Том 4. Рассказы и повести — страница 14 из 45

— Непременно.

— В каком-нибудь тонюсеньком журнальчике, поди?

— Зачем же! Выберем какой потолще. И даже за границей.

— О! Где ж?

— А вот поеду в Чехословакию и там о вас тисну.

— Чехословакия велика, — возразил Чуб, давая мне понять, что весьма заинтересован в том, чтобы и в Чехословакии прочитали о нем.

— А уж в Москве напечатают непременно, — сказал я. — Обещал о вас рассказ одному редактору.

— А он что? — уже не скрывая заинтересованности, изрек Чуб.

— Он сказал: давай, посмотрим.

— А чего там смотреть? — с явным самодовольством возразил Чуб. — Моя жизнь такая, что смотреть нечего. Бери и печатай.

Я посмеялся:

— Так когда поговорим? Может, завтра?

— Еще чего! «Завтра»! Такое дело на завтра откладывать вовсе не резон. Вечерять приеду домой, приходите. Выпьем горилочки, а уж там только успевайте карандашом в книжку чиркать. У меня горилка — весь свет объедете — не найдете.

— Давайте сбавим половину.

— Половину чего? — не понял Чуб.

— Половину света, — усмехнулся я.

Чуб понял мой намек и сердито замотал бритой головой.

— Уж я дам своей старухе табачку понюхать, ой, дам!

Время было кончать разговор, потому что пятеро комбайнеров зло посматривали на меня и нервно курили. Они околачивались здесь битый час, поджидая, когда словоохотливый главный агроном окончит беседу.

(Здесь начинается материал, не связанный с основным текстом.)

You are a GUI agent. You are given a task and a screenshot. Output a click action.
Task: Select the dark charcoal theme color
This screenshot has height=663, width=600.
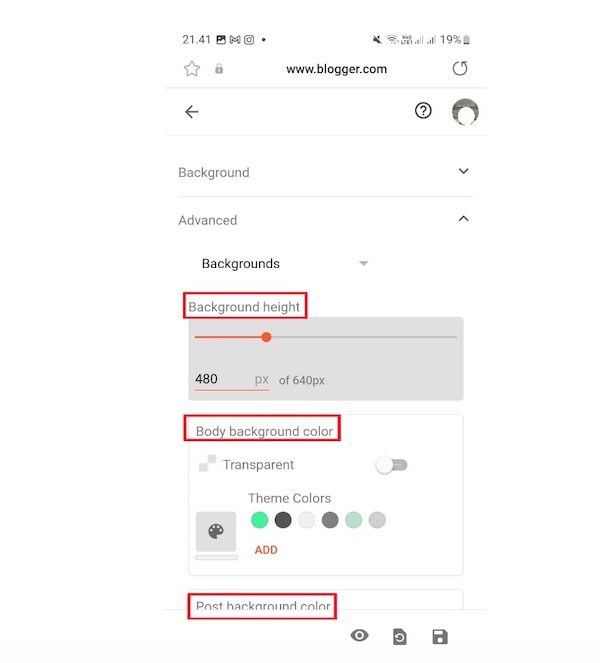click(283, 520)
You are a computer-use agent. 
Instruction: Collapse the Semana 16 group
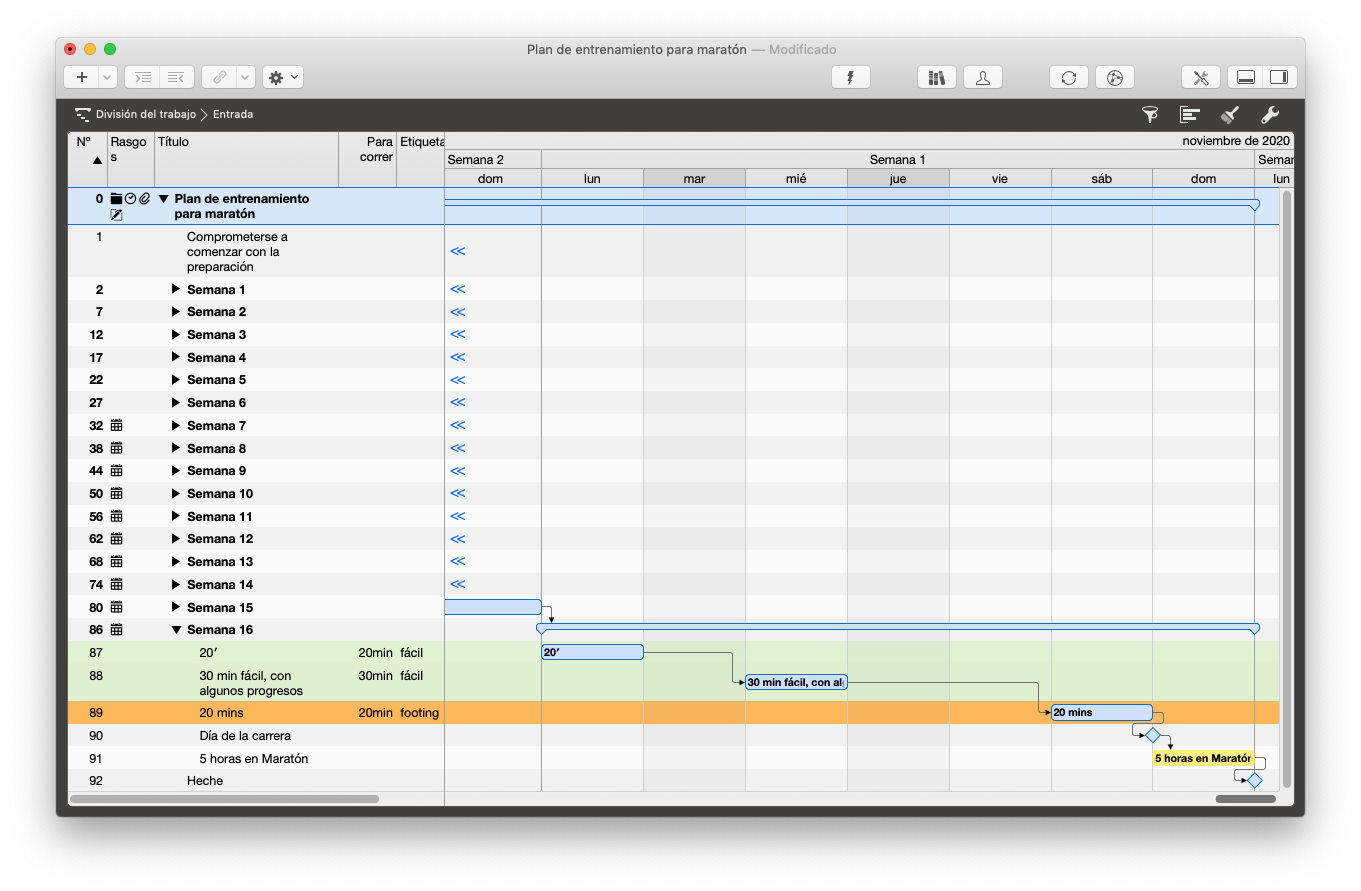pyautogui.click(x=176, y=630)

Чуб похлопал меня по спине волосатой лапищей, сказал, что ужинать будет в восьмом часу, и подозвал комбайнеров.

Немножко истории…

А занесло меня в те края за несколько лет до знакомства с Чубом. В ту июльскую пору стояла в Казахстане ужасающая жара без единого дождика начиная с половодья. Весна быстро согнала снег с полей, степные речушки, обозначаемые на картах еле приметным пунктиром, высохли, а реки превратились в ручейки — воробьям по колено. В довершение всего гуляли по степям черные бураны, когда ни зги кругом не видно и спасения от пыли не найти даже в домах; пыль проникает в невидимые щели, словно у нее есть нюх на каждую ничтожнейшую трещину в стенке или дверях. Она несется сплошной мутно-багровой завесой протяжением в десятки километров. К небу вздымаются спиралеобразные смерчи, вбирая в себя пыль, ошметки грязи, солому и рваную бумагу. Все это крутится в воздухе в дикой пляске, изобретенной не иначе самим дьяволом.

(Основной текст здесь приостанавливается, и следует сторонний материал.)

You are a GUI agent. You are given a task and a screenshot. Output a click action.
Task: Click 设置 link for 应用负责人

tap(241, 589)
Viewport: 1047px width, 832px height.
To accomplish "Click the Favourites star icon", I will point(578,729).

В этот вихрь попадают перекати-поле, норой достигающие в объеме двух и больше метров. Буран отрывает перекати-поле от слабых корней, и тысячи их несутся по воздуху, выделывая такие антраша, что им позавидовали бы самые искусные циркачи. Иные издали похожи на бурых медведей; эти катятся солидно; другие, поменьше, скачут словно помешанные, на миг припадают к земле, чтобы снова нестись сломя голову невесть куда…

Медленно пробиваясь через сплошную стену пыли и проехав километров сорок по асфальтированному шоссе, мы свернули направо и попали в сущий ад. Перед нами была бесконечная, уходящая в мутную даль костоломная дорога. Каждые десять минут наша машина раз восемь ныряла в рытвины и ухабы. Боясь сломать шею при очередном прыжке в неизвестность или удариться головой о крышу вездехода и проломить ее (голову, разумеется), я держался за что попало и, немыслимо балансируя, кое-как избежал сотрясения мозга.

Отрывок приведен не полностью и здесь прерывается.